STATED PROBLEM: Collect every line of the items that contains the string "click", and copy each such line in full. Case counts, so a match must use the same capital and lowercase letters.

Document and screenshot pointing entries:

● ● ●

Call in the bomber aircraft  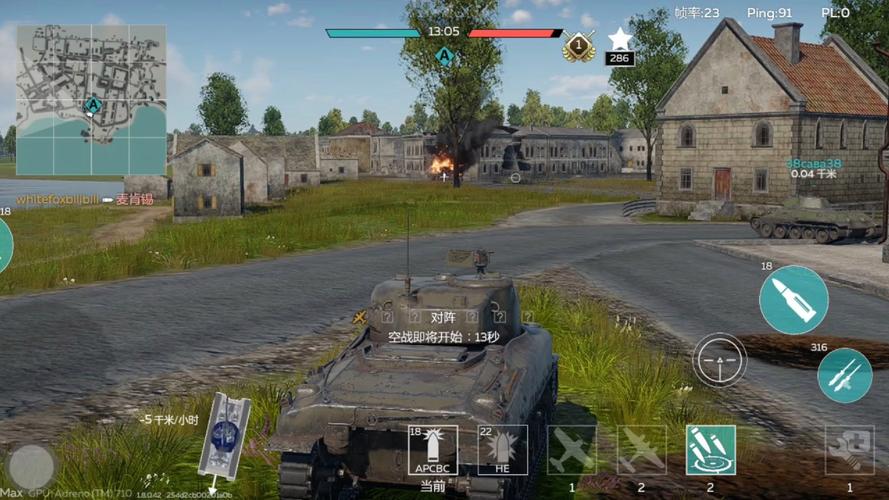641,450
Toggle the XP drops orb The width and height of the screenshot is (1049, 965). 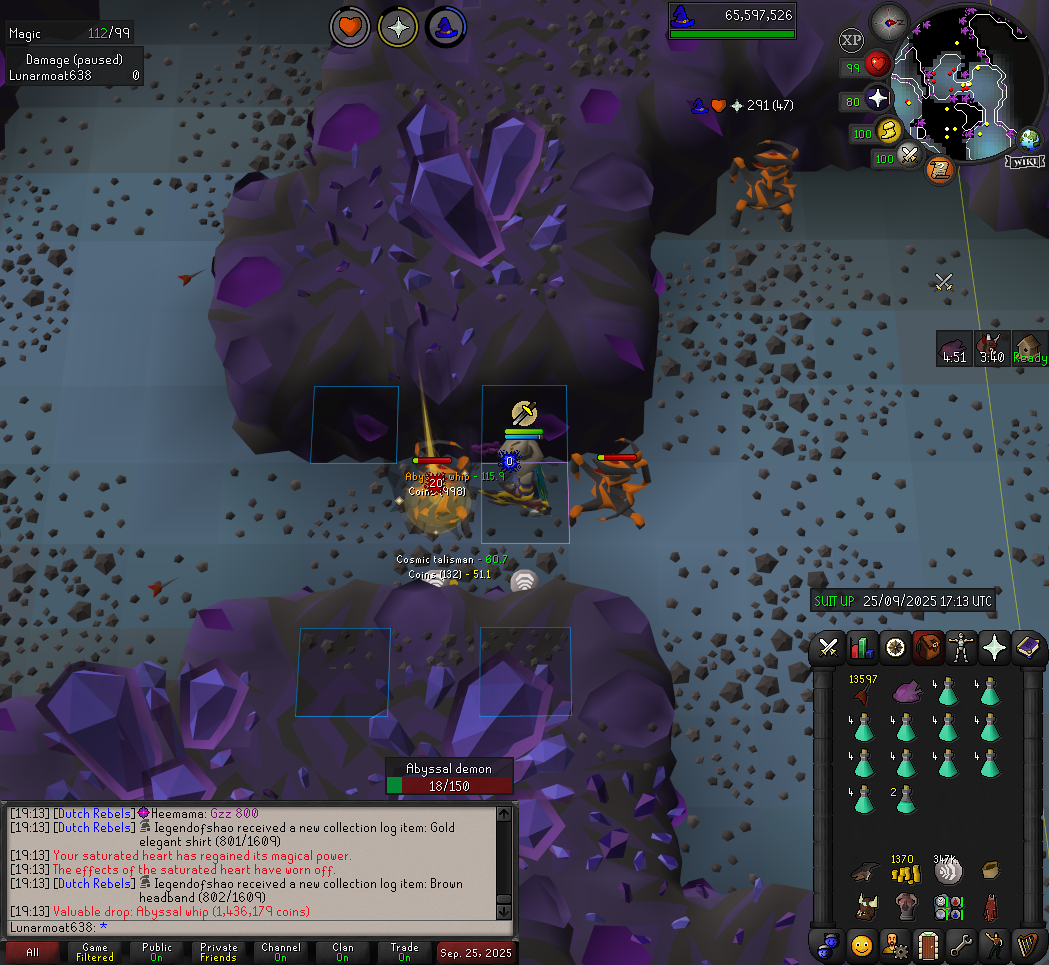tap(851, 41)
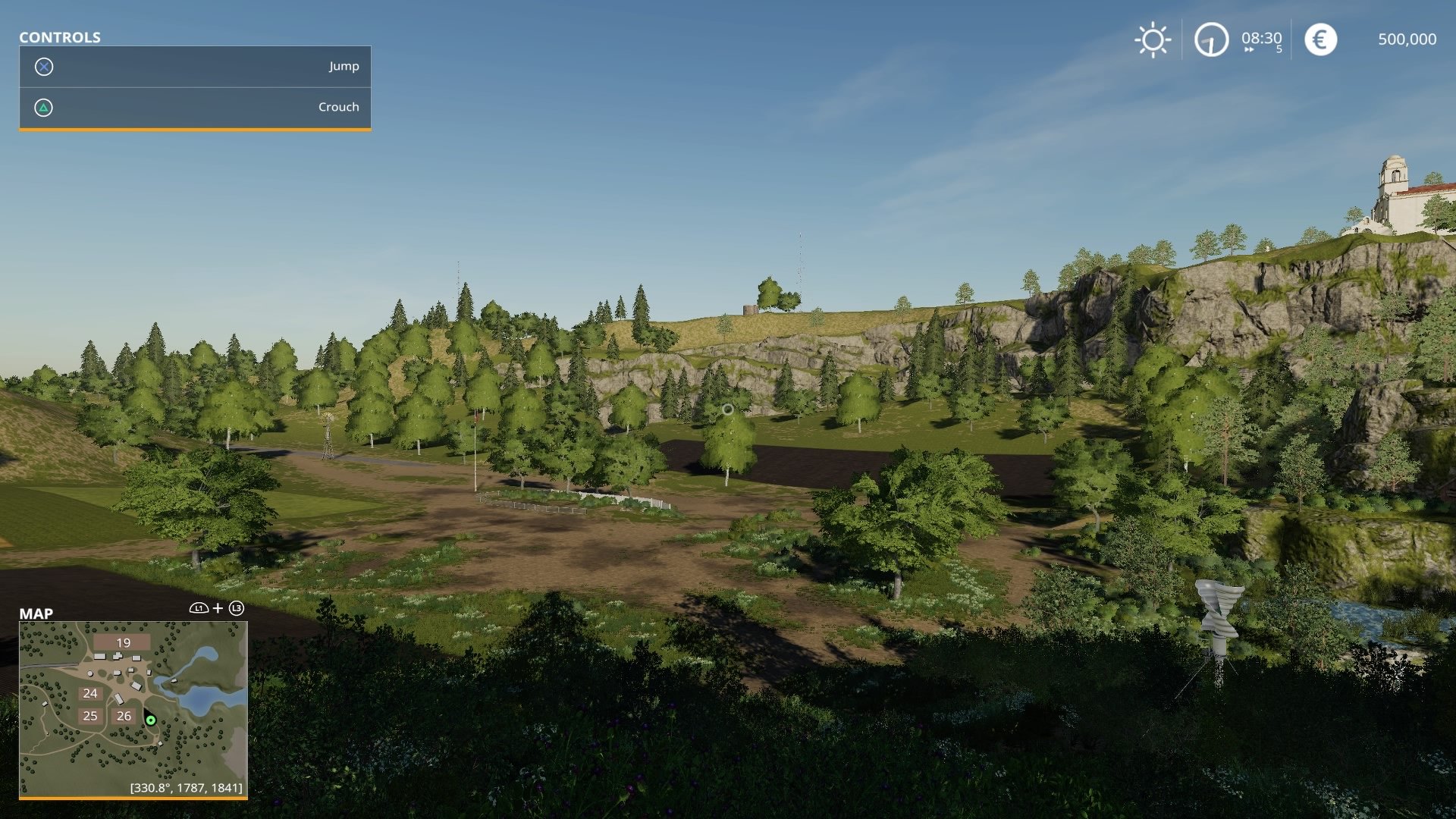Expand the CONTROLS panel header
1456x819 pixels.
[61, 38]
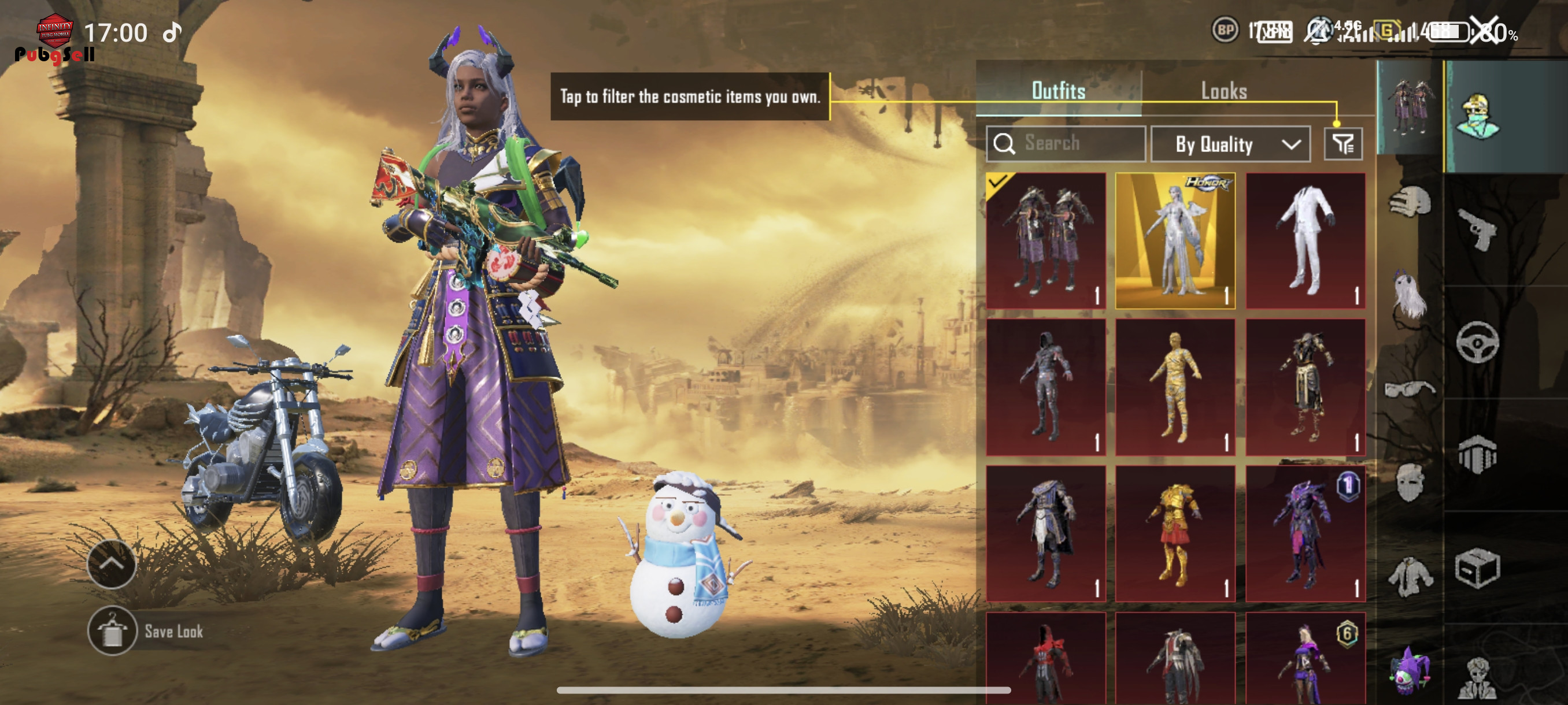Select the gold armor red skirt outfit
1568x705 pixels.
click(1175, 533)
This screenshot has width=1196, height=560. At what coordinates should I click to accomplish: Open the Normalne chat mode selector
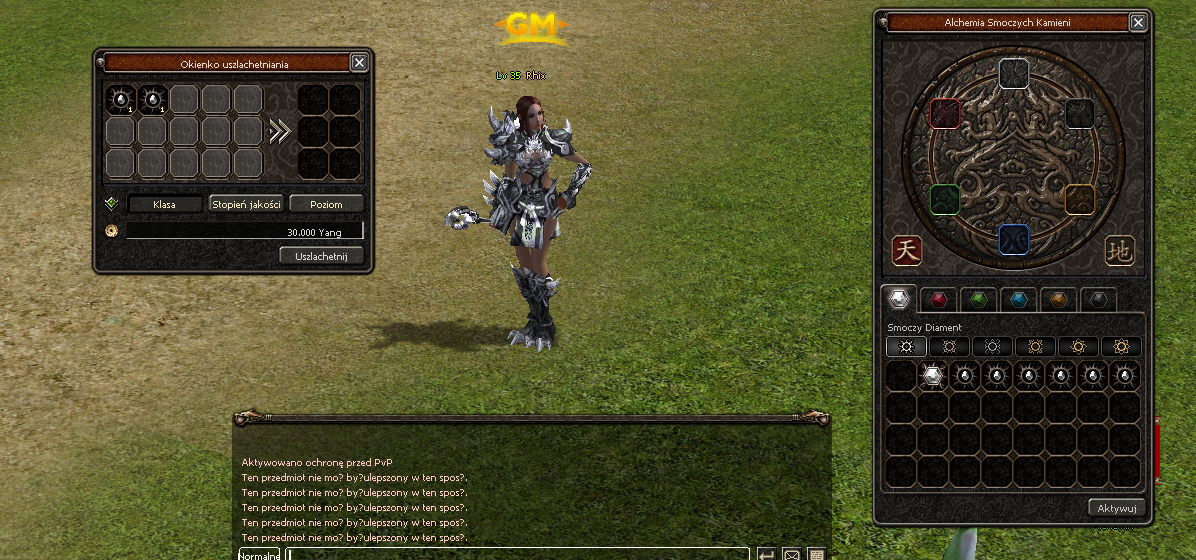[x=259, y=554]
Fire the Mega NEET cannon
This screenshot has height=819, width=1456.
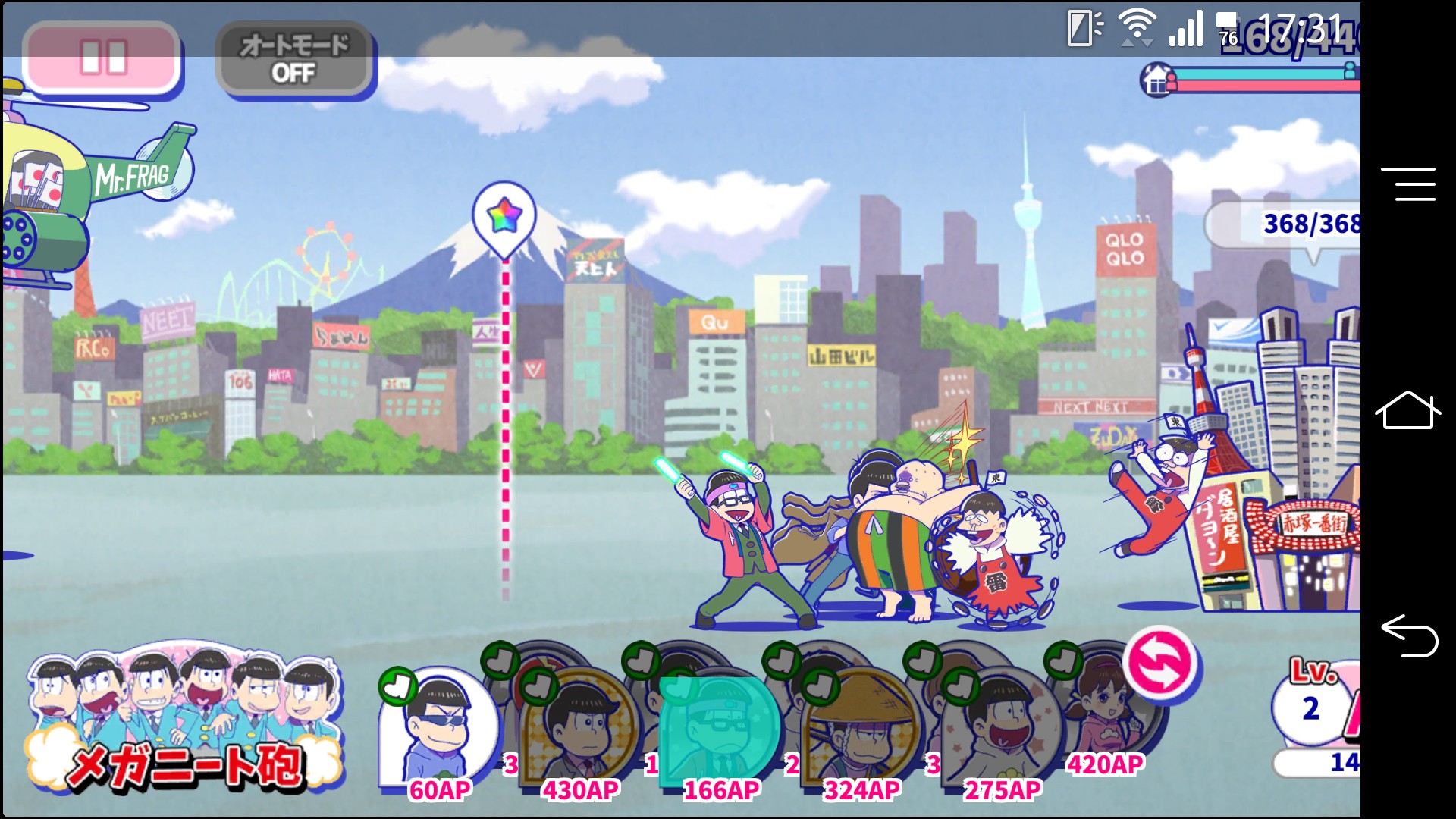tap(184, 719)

● ● ●

TASK RESPONSE:
click(1175, 533)
This screenshot has width=1196, height=560. At what coordinates should I click to accomplish: Open the Normalne chat mode selector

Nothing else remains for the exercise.